-------- Supplied material --------
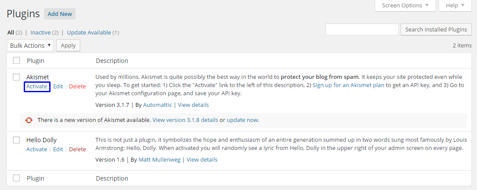Image resolution: width=477 pixels, height=190 pixels.
Task: Check the select-all box in header
Action: point(16,61)
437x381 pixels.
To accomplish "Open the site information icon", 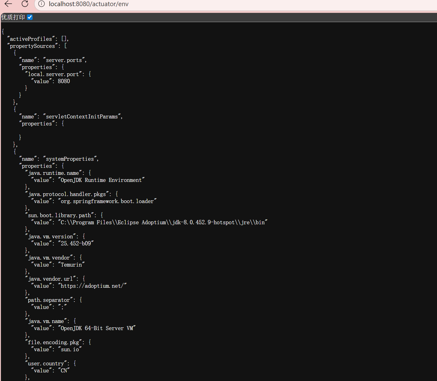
--------
▶ What the task requires
Reproduce the listing above verbatim, line for line, omitting the pictures from your output.

▶ The completed task
Image resolution: width=477 pixels, height=190 pixels.
Task: Check the select-all box in header
Action: point(16,61)
437x381 pixels.
To accomplish "Open the site information icon", 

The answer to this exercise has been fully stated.